The 55-300mm 4.5-5.6G AF-S lens is a telephoto superzoom lens manufactured by Nikon for its line of DX DSLR cameras.

As with other DX format lenses, the smaller image circle makes it compatible only with APS-C-sized image sensors. If used on a 35mm film SLR, vignetting will occur; however, it can be used on an FX camera because it will automatically enter "DX Crop Mode", which will eliminate vignetting, but also reduce the image area of an FX sensor to a DX sensor.

The lens was designed to be a significant upgrade to the 55-200mm VR, released in 2007, by adding 100mm of focal length and using VR II (vibration reduction). The lens was also designed to be a companion to the 18-55mm VR lens and is also Nikon's most affordable lens with a maximum 300mm focal length.

Features

The lens is equipped with Nikon's Silent Wave Motor (SWM) to operate the autofocus drive quickly and quietly (which denotes the "AF-S" on the lens body).

=== Short task ===
Extend the text about Nikon's 55-300mm telephoto lens, picking up after its last sentence.

=== Extracted entries ===

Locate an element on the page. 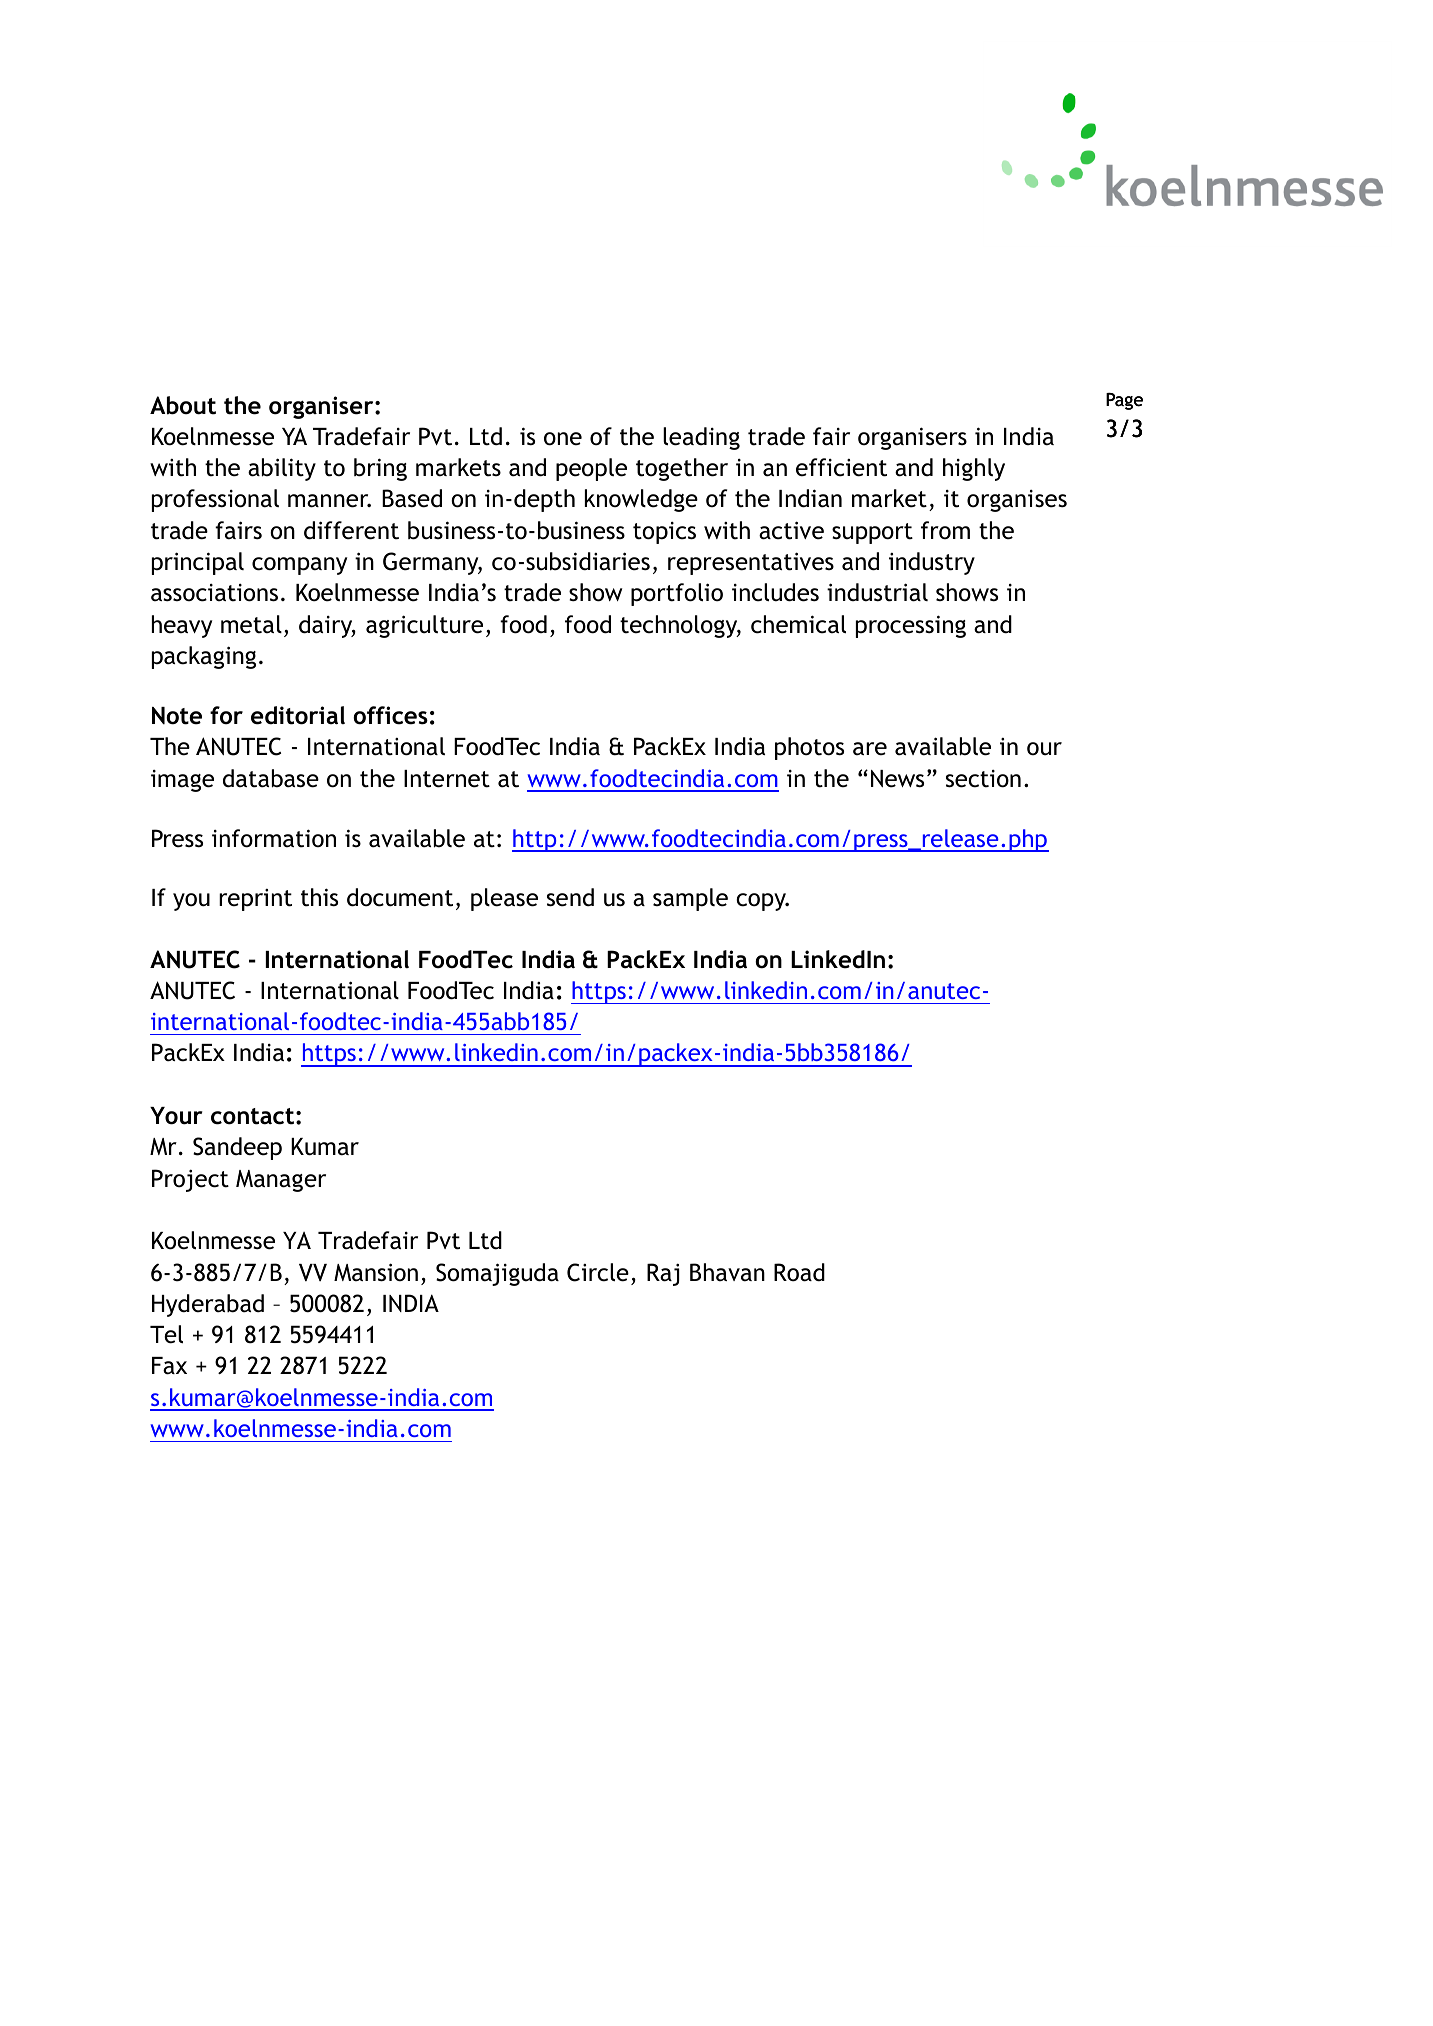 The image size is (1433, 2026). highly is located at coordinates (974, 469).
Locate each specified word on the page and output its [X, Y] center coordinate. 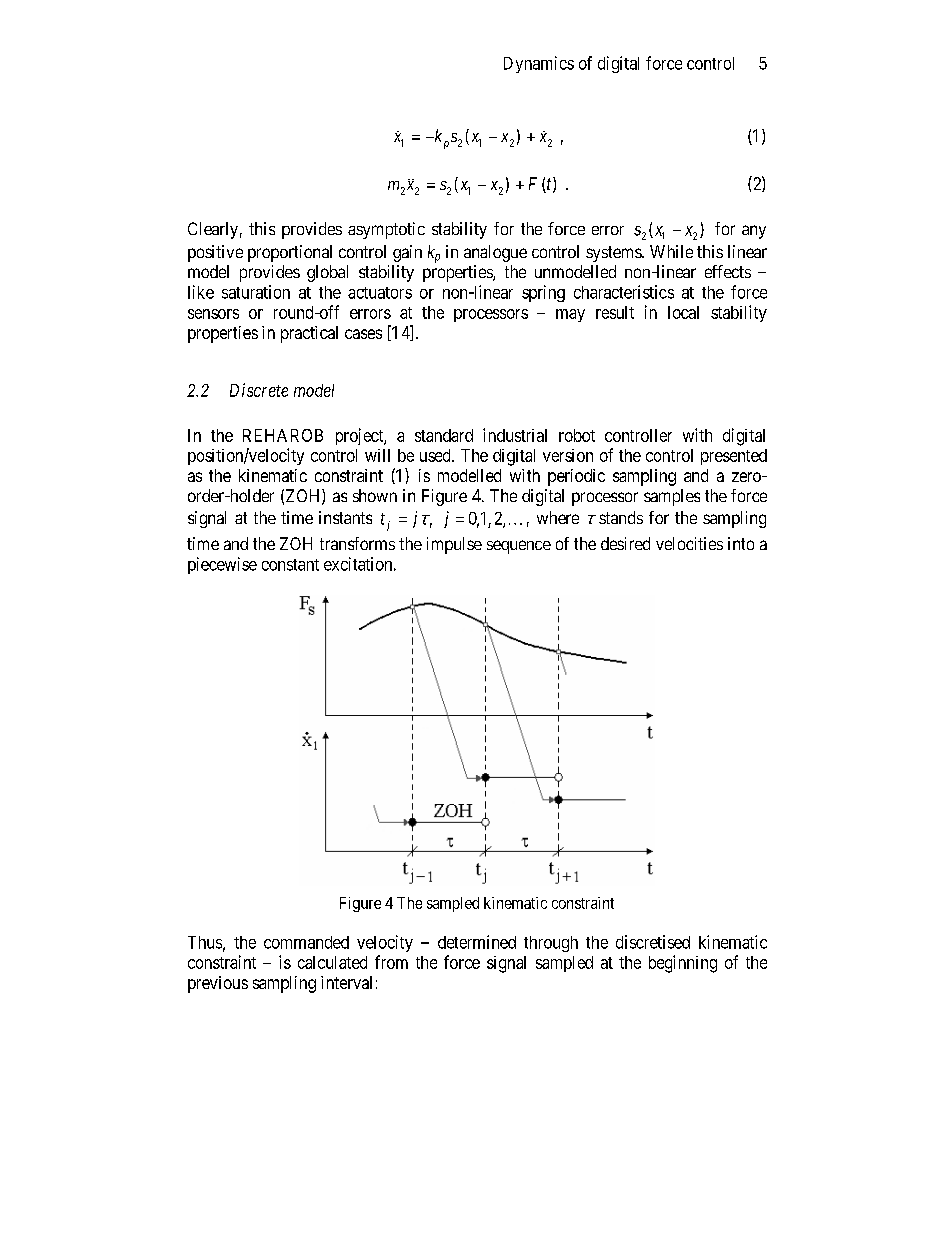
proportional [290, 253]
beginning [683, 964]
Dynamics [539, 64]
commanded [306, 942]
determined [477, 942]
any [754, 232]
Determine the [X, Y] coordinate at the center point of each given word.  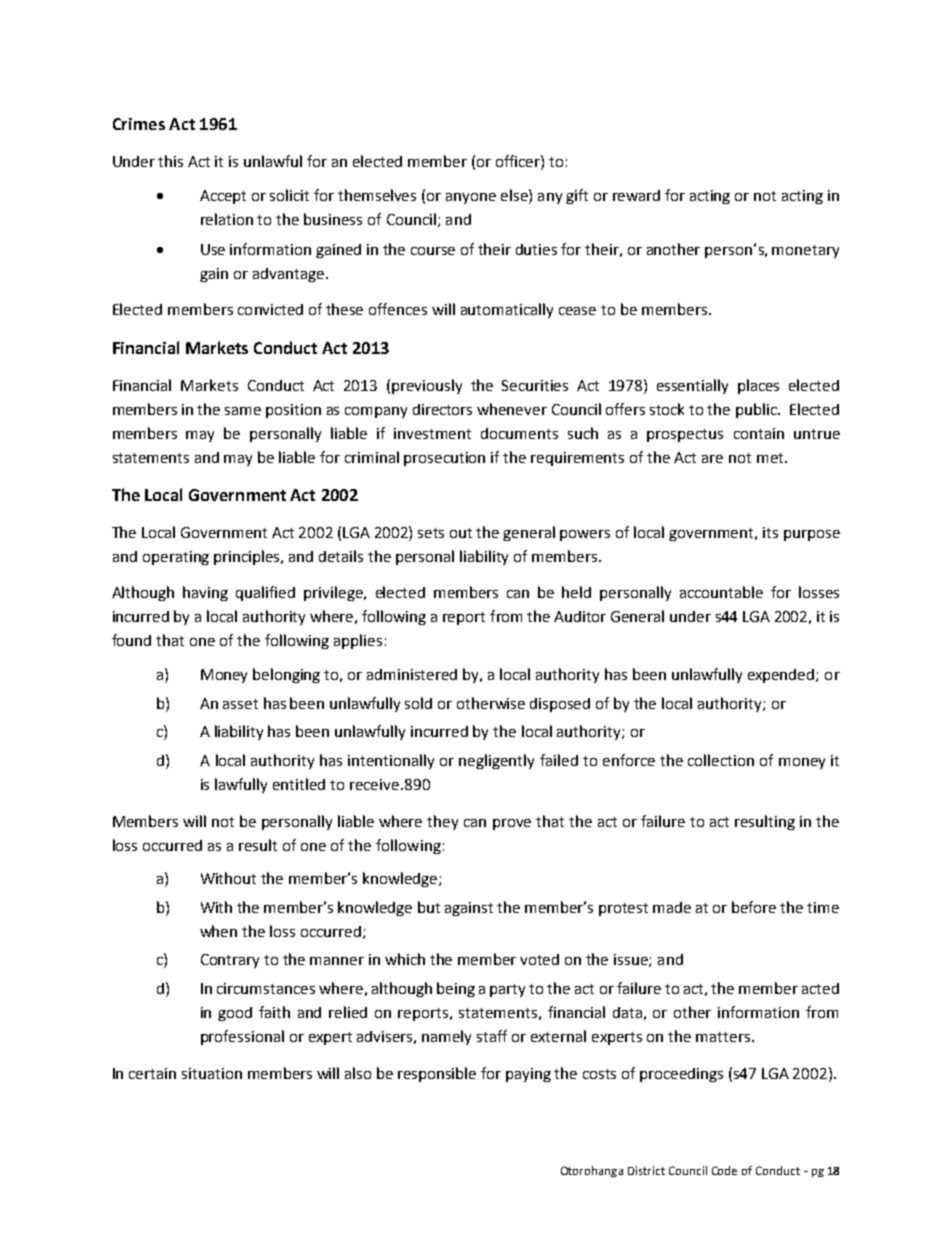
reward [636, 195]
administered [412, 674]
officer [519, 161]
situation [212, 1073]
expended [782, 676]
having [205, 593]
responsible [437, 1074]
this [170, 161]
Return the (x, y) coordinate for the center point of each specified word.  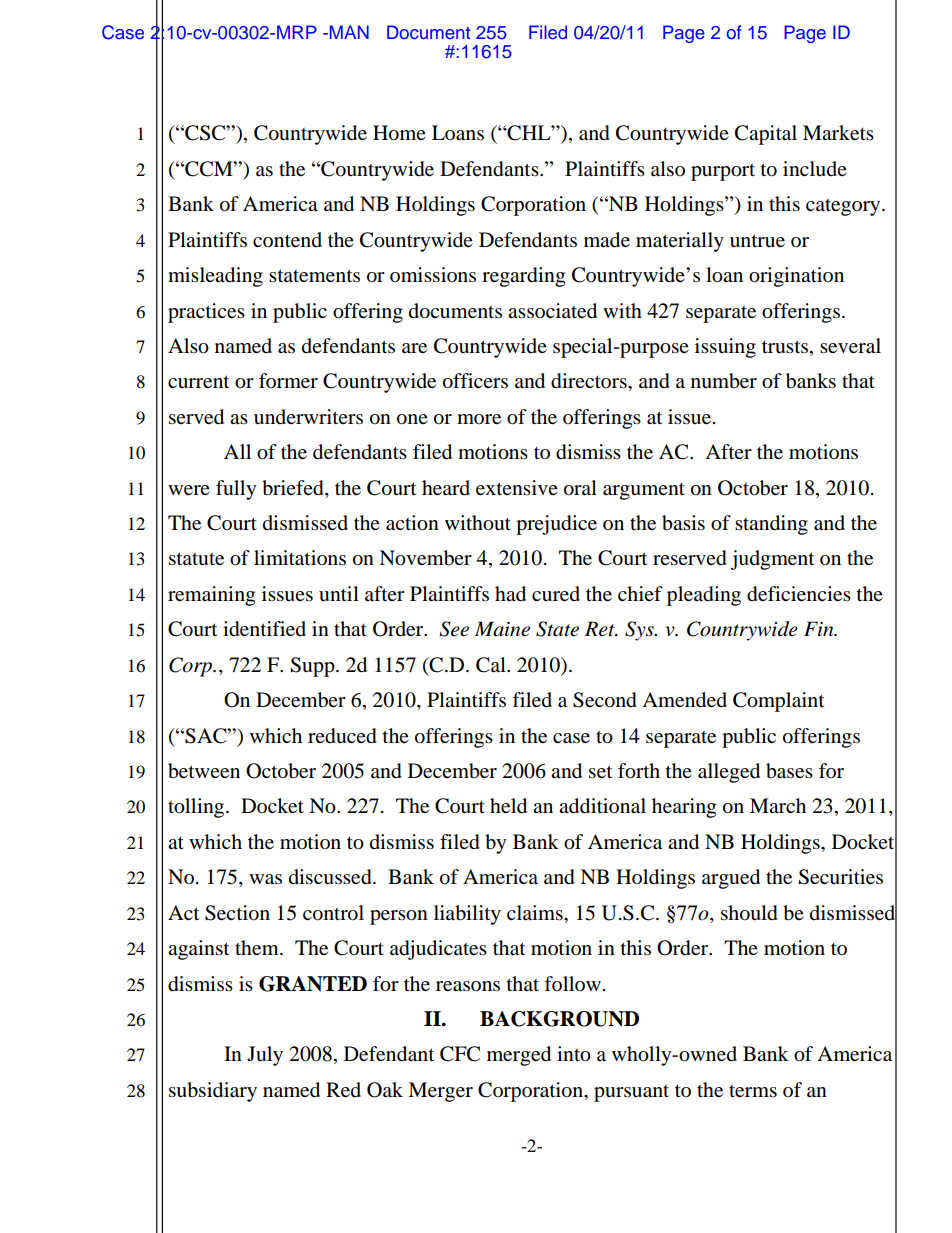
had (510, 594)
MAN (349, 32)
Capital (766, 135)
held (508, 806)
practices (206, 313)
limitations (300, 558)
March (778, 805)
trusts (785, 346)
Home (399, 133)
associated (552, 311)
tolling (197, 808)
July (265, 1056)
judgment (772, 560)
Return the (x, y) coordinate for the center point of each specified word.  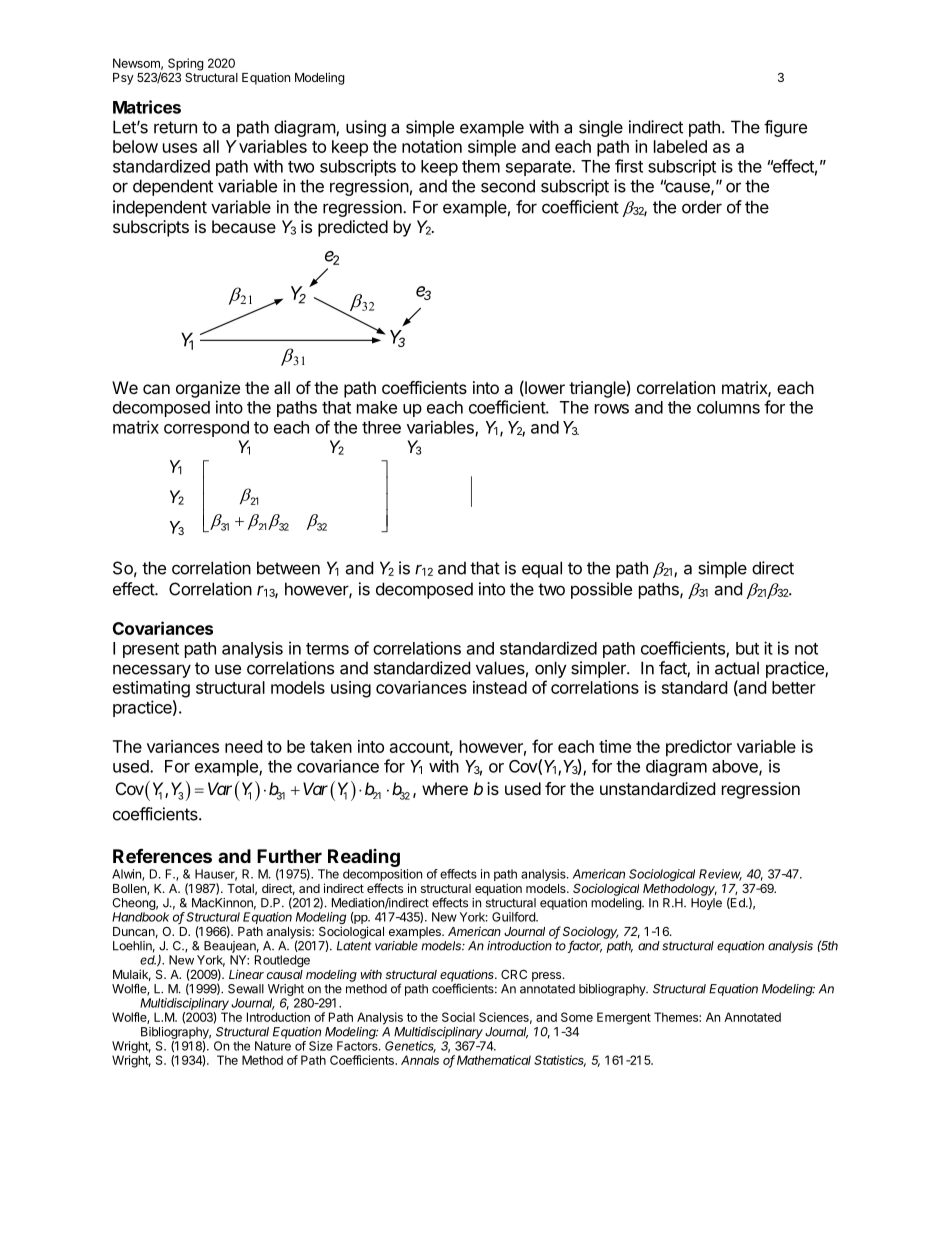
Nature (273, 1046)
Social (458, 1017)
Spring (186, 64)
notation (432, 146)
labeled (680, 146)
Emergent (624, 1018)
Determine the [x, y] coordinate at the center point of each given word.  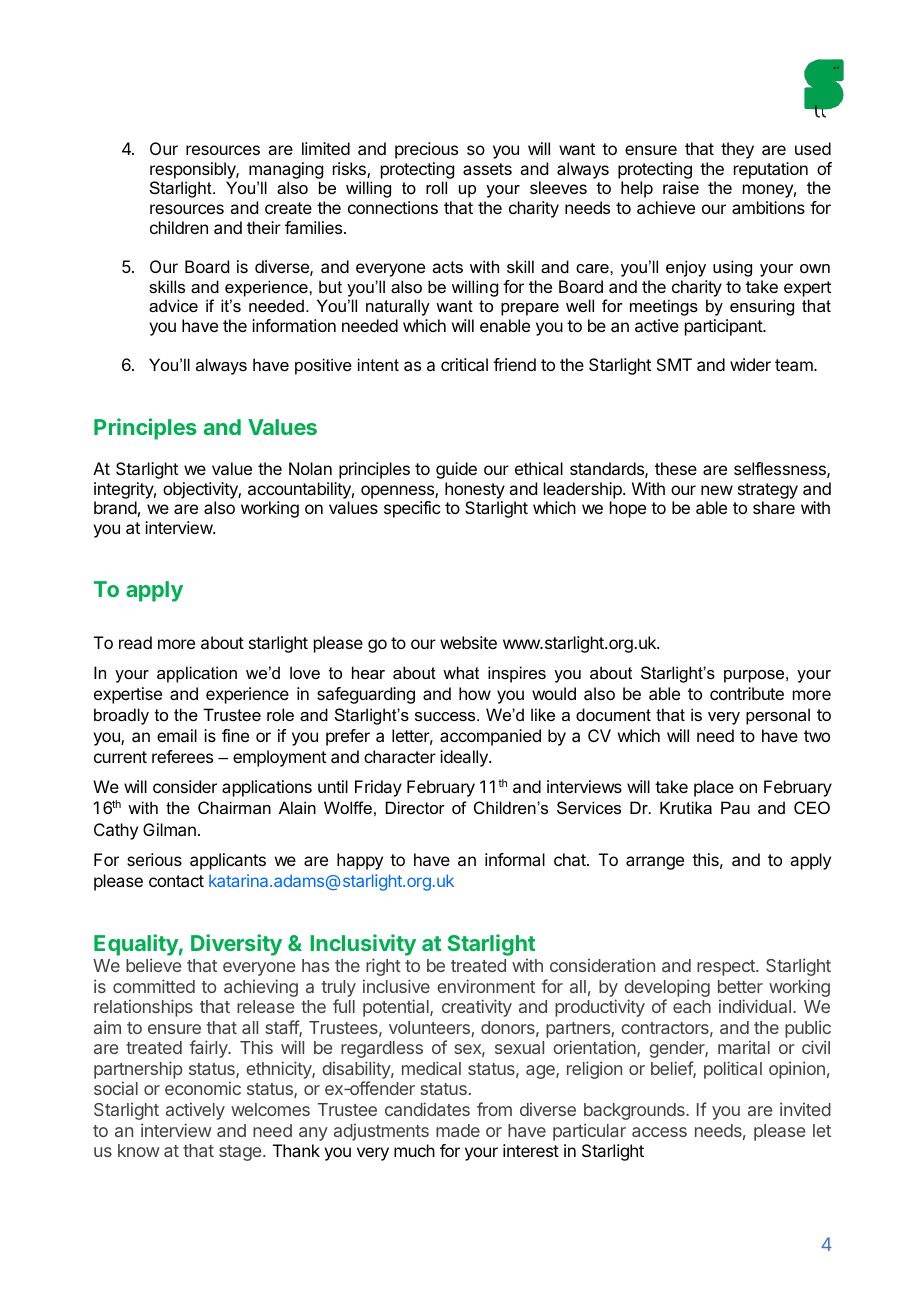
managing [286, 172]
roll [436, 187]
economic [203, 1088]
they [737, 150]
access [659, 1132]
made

=== Result of the task ===
The lens uses Nikon's second-generation Vibration Reduction (VR II) technology for image stabilization (which denotes the "VR" on the lens body).

It also has two lens elements made of Nikon's Extra-Low Dispersion Glass (ED) (which denotes the "ED" on the lens body) to remove any chromatic aberrations that occur.

All of the optical elements are coated in Nikon's multiple layer Super Integrated Coating (SIC) for scratch, smudge, and dirt resistance.

Nikon designed it with a High Refractive Index (HRI) lens element to reduce its size and maintain optimal contrast across its entire zoom range.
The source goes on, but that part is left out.